I made a pact with this same guy in the past, which forced me to hole up in the Limbo for the rest of my life. Being an immortal myself, that was the equivalent of telling me to never come back in the real world. Surprisingly, I was fine with it, so I agreed and since that day I never saw his face again.

However, you need to put this scene in its context. That was long ago, when he was actually capable of protecting the whole world by himself. But after watching how civilisation evolved, I was certain of this…

This world doesn’t need a hero like him. He would only misinterpret things and cause many ruckus on his path. I needed to deal with him before everything exploded… But how?

In the span of my lifetime, there is one thing I became certain of: lifeforms always end up adapting themselves to their environment, be it through evolution or a change in their natural behaviour.

Animals lack the intellect to understand, yet they’re sufficiently capable to learn this simple fact.
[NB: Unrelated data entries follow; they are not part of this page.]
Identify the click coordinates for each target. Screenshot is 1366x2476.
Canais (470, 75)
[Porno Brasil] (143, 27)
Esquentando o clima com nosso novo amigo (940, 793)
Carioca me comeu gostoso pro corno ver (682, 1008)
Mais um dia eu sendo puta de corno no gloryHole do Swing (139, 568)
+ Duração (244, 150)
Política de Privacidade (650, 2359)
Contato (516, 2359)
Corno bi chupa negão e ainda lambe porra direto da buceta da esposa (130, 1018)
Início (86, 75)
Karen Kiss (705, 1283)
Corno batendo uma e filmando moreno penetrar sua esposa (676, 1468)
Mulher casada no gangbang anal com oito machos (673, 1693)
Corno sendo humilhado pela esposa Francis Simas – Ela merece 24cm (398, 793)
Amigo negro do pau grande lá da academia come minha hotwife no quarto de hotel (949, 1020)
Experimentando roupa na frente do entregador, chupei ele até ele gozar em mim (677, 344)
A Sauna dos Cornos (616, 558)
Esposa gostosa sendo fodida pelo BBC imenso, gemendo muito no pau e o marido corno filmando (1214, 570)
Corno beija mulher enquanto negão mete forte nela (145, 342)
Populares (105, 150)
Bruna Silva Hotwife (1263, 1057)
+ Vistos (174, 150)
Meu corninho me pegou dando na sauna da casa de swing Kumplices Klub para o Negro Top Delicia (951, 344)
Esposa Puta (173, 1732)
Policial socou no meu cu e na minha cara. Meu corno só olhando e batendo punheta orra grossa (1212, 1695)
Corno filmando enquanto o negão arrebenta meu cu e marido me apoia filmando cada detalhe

They instinctively cling to their life, and are basically ready to take or throw away anything to not end up dying.

Mortals seemed no different to me. They live, they grow, and then they die. And in the middle of this process, many events happened to them. War, love, starvation or wealth, accidents and disasters altering their course in life. However, even after being forced to face such events, they somehow never wavered and stood up victorious at the end of the day.

“Why?” I once asked myself. “Why were they capable of such feat?”

The answers were numerous. There were so many ways to answer this question I even wondered if there was any point asking it in the first place. It seemed silly to me that one mere question could accept so many different answers. Some seemed alright, some contradicted themselves, but they all more or less explained to me where mortals drew their strength from.

It came to me as a sudden illumination, a realisation of my own place in this world. I knew I was in the wrong in some way, so I changed what destiny prepared for me and forged my own throne over History.

I created what I thought I needed, manufactured with my own power the resources I required for my next plan to succeed, and then… I challenged the mortals.

Opening the portals, I temporarily linked their world with the Limbo, throwing waves over waves of demons for them to fight. At first, it seemed like I was too forceful on them, but I had to push them back to their limit. I had to make them show me how they achieved the impossible in their own way.

And they did. After so many years, they finally found a method to slay my armies. I tried to give them an even bigger challenge, however that was futile when facing the might of the mortals. It dawned on me what made their strength when the last of my demons was eliminated, and when I watched them closing the portals I myself made through the veil of reality.

“I knew it…” I declared on this day. “They are our only true hope.” I would need mortals in the future, so I went back to my own world and elaborated another great plan for them to grow even bigger.

Any foe they would encounter would definitely damage them first, but then they would step over it and obtain a new strength from this trial.

This was the strength I was looking for.

I am the Black God, Eendis. I am the trial mortals need to overcome if they wish to survive and prosper.